Ma le giuste domande di Pistella non modificano di una virgola il fatto che il governo italiano è l'unico ad aver espresso "forti perplessità" sulla realizzazione del Consiglio europeo della ricerca. E che queste "forti perplessità" creano, a loro volta, "forti perplessità" negli ambienti scientifici e diplomatici del resto d'Europa.
"Penso che la posizione italiana rappresenti uno shock in molte capitali europee", ha dichiarato per esempio Luc van Dyck, segretario dell'Ise, al giornale americano "The Scientist".
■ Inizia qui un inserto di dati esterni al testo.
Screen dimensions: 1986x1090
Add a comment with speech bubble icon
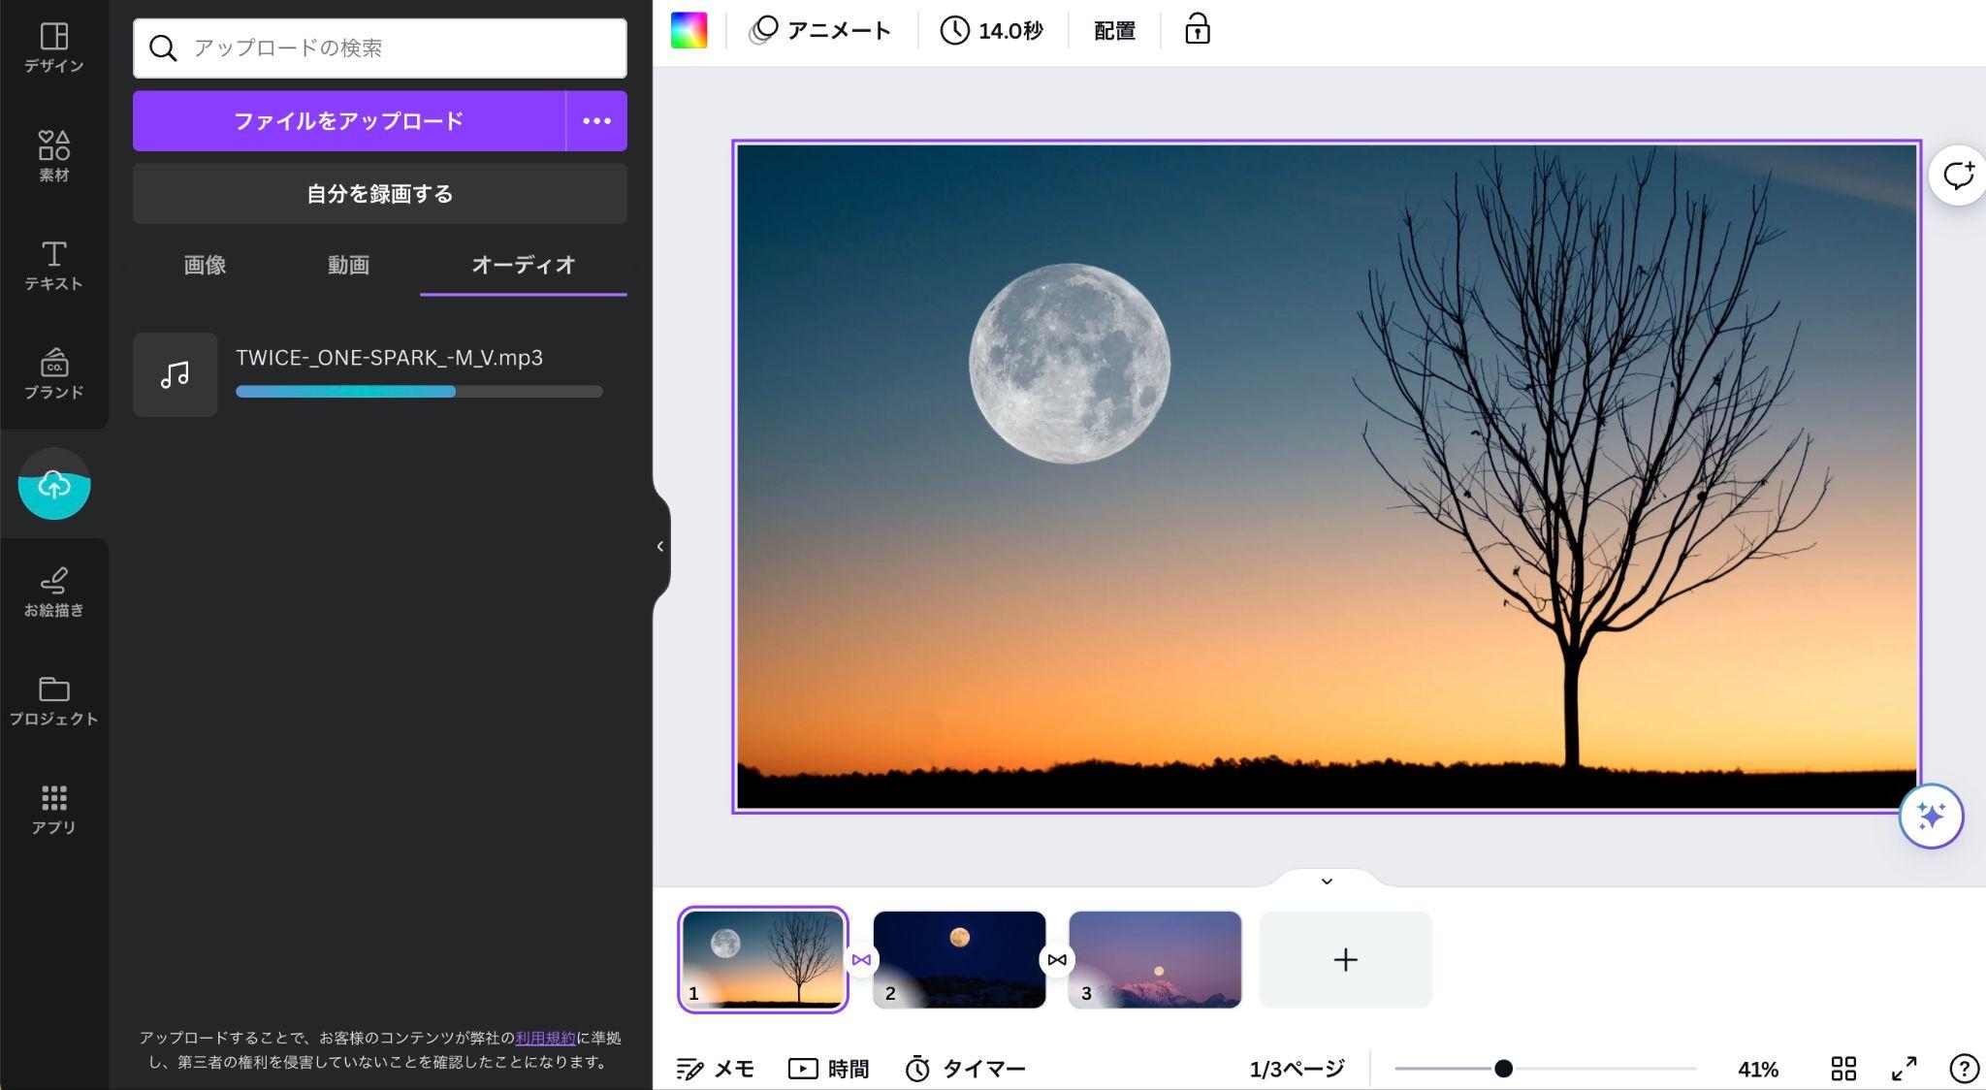tap(1958, 176)
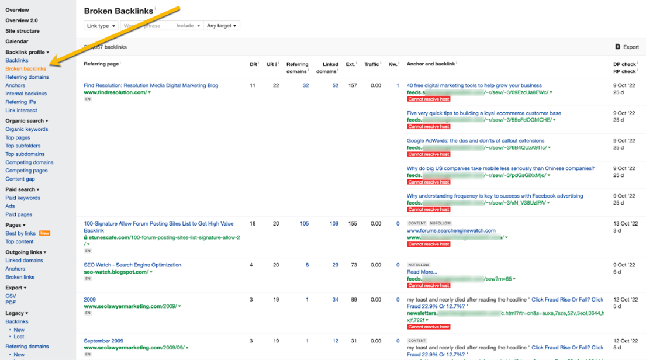Go to Overview 2.0 page
The image size is (646, 360).
(x=21, y=20)
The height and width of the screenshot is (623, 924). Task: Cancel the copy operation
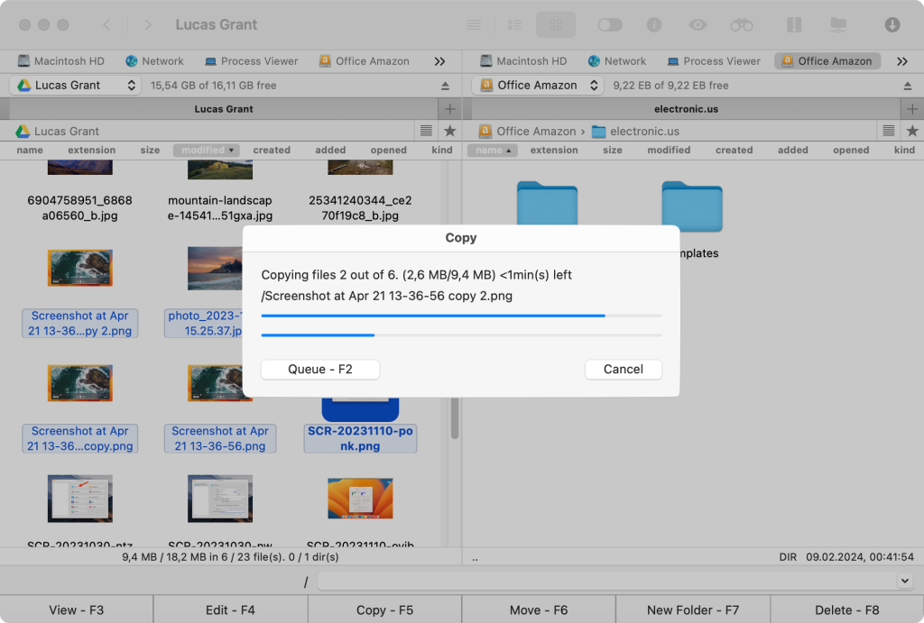(623, 369)
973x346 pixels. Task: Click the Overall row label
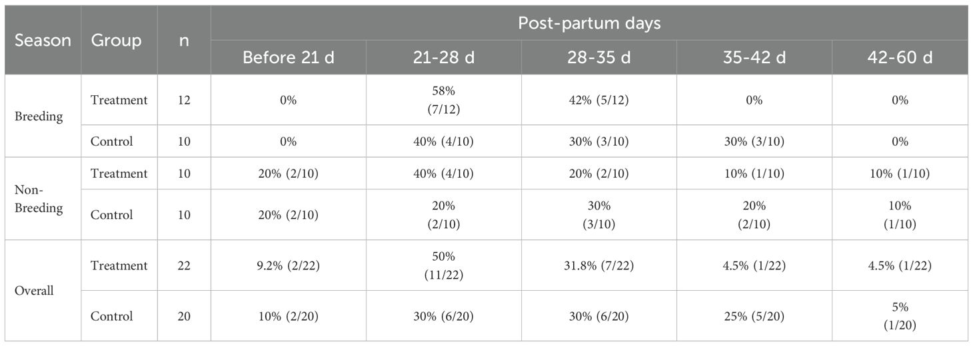(x=34, y=291)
"Sono sorpreso che l'input proveniente dall'Italia sia così scopertamente negativo", sostiene Frank Gannon. "Gli argomenti italiani tendono a mantenere lo status quo, ma la ricerca negli Usa, in Cina, in India evolve velocemente e noi dobbiamo fare qualcosa". Questi commenti non ne richiedono davvero altri. La critica dell'Italia al Consiglio europeo per la ricerca, che l'americano "The Scientist" definisce, tranciante, è percepita in Europa con un ostacolo - un ostacolo tanto ingombrante quanto inspiegabile - sulla strada della costruzione di uno spazio europeo che consenta alla scienza dell'Unione di competere alla pari con quella dell'America e dell'Asia. Vagli a spiegare agli scienziati (e anche ai diplomatici) europei che per il governo Berlusconi i concetti di autonomia, di eccellenza e, forse, persino di Europa sono autentici disvalori.